# Document extract:

August - December 2005 Issue
Senior Health: Meeting the Needs of Older Adults
Edmund Duthie, MDMedical College of Wisconsin Geriatrician and Gerontologist; Chief, Geriatrics and Gerontology
Named one of the "Best Doctors in America®" 2004 by Best Doctors, Inc.
About one in eight Americans — a little more than 12 percent of the population — is an older adult, a number that will continue to increase in the decades ahead. Edmund Duthie, Jr., MD, discusses how the field of geriatric medicine and the Senior Health Program at Froedtert & Medical College of Wisconsin are meeting the needs of this growing population.
Q. As people grow older, do they require the specialized care provided by a geriatrician?Unlike Medicare or Social Security, the practice of geriatric medicine doesn't make a cut off at a certain age. In that sense, senior health doesn't have as much to do with chronological age as it does with function. There is no need for the fittest and most functional of older adults to be treated by a geriatrician. This group can continue to see a primary provider or a specialist if necessary for treatment of common conditions such as arthritis, heart disease, high blood pressure and cancer. This system works well and is a better allocation of our healthcare resources, since there is a tremendous shortage of practicing geriatricians in our country.

# Given entries:
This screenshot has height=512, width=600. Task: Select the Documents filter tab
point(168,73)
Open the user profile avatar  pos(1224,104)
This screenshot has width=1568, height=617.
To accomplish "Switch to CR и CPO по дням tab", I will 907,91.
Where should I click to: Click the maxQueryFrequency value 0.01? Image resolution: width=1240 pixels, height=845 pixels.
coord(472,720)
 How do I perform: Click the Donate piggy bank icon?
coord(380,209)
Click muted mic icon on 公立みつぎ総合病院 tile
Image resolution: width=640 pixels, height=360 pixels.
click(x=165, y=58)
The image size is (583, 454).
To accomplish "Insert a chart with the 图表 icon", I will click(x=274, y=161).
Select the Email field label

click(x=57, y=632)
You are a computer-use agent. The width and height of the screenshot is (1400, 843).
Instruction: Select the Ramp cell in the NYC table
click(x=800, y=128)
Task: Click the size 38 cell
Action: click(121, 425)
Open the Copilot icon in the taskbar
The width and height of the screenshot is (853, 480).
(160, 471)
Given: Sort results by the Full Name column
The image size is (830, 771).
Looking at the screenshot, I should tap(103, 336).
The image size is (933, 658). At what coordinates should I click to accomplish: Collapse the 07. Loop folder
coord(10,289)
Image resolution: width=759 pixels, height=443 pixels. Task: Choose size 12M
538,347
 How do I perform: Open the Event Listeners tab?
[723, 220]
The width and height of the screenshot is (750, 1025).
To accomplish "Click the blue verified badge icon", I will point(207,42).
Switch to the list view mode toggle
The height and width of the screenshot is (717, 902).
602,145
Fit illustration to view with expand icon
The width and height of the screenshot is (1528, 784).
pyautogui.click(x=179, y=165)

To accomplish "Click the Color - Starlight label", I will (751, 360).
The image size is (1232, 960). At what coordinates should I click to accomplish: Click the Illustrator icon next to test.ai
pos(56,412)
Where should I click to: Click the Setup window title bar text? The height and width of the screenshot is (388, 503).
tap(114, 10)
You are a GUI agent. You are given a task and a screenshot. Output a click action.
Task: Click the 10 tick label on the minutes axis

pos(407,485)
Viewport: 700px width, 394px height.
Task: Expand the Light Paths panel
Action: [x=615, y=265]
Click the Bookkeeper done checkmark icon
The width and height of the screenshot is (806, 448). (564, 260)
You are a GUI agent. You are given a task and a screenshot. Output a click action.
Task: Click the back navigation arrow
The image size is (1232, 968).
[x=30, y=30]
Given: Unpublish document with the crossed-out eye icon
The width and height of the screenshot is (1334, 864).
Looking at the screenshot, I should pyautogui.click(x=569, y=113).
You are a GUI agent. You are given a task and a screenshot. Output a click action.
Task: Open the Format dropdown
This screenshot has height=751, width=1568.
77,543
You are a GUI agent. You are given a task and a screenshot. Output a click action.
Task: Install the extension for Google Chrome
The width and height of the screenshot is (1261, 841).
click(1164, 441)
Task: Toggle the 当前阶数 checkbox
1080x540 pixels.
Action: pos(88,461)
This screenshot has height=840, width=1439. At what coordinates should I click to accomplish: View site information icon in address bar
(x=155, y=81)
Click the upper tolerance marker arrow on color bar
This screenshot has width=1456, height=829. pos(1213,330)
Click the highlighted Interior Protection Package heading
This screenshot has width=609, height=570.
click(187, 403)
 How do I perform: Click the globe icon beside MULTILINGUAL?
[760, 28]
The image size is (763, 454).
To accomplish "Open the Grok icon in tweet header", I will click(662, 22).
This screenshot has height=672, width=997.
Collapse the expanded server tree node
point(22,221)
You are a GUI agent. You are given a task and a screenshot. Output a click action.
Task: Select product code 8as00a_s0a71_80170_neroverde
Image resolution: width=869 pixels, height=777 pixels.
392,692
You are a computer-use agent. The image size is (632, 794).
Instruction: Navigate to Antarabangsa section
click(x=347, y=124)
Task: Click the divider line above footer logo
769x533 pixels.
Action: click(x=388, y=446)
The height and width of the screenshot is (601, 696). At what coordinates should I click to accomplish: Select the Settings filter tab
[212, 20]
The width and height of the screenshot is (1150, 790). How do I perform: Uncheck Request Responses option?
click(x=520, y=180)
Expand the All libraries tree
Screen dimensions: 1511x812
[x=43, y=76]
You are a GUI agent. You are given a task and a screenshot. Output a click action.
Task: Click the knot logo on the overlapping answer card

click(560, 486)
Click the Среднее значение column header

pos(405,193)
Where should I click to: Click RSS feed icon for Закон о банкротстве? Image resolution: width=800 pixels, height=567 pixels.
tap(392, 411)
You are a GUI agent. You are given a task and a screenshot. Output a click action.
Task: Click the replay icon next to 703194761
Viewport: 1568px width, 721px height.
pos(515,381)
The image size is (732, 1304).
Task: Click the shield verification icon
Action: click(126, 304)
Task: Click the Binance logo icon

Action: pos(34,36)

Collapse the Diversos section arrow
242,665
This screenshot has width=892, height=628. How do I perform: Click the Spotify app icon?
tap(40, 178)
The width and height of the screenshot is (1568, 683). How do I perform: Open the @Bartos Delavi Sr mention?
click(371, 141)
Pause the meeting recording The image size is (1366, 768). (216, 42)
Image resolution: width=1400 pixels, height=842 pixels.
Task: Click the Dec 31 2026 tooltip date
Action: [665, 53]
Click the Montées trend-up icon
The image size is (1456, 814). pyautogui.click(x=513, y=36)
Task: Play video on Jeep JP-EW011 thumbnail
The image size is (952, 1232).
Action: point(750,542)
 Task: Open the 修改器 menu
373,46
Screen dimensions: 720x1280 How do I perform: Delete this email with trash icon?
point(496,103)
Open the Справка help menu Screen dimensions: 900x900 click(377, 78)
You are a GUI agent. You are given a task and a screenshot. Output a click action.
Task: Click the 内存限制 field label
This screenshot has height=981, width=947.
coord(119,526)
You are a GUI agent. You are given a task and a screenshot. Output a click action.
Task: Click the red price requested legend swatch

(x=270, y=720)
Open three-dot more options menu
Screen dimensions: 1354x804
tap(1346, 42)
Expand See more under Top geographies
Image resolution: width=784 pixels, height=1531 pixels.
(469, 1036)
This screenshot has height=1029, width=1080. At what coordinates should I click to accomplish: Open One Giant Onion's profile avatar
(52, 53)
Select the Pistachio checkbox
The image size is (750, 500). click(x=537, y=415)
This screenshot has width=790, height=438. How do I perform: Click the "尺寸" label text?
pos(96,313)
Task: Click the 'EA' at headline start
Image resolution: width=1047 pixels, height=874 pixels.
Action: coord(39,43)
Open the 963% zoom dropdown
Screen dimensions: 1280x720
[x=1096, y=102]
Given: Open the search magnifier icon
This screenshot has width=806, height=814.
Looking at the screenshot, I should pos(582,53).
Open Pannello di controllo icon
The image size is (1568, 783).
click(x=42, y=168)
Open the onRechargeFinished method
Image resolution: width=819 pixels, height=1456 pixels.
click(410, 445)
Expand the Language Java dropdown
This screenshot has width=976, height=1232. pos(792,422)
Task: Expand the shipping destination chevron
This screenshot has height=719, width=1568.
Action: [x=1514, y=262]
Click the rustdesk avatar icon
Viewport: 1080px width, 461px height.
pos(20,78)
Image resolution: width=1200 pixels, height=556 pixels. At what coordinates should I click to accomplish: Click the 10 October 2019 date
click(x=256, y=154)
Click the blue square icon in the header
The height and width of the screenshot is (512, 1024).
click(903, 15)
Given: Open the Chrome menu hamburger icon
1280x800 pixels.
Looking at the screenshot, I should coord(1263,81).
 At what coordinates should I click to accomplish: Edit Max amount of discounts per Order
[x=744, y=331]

# Work instruction:
Please resume the senior health interview from its final sentence and carry it forward.

# Solved problem:
But there are older adults who do require the care of a geriatrician. They are what we call vulnerable elders. This group of people is struggling to function. They probably have deficits and are in jeopardy of losing some more function, to the point that they may require institutional care. They may also have quality of life issues that do not necessarily result in institutionalization, but are not always covered in the traditional primary approach. The main conditions that fall into these categories are incontinence, mobility and falls, problems with medications, cognitive thinking abilities and dementia, mental and emotional health, and lack of reserve. A geriatrician will focus on these areas of health and try to find ways to improve a person's situation.
Q. How does the Senior Health Program address these health issues?Our approach is unique in that it doesn't focus on a specific organ or disease, but instead on conditions that affect a person's ability to function. Our multidisciplinary team of physicians, nurses and social workers develops a plan in unison. We usually work in collaboration with a person's primary physician, and when needed, specialists in other fields such as cardiology, neurology, urology, pharmacology and psychiatry.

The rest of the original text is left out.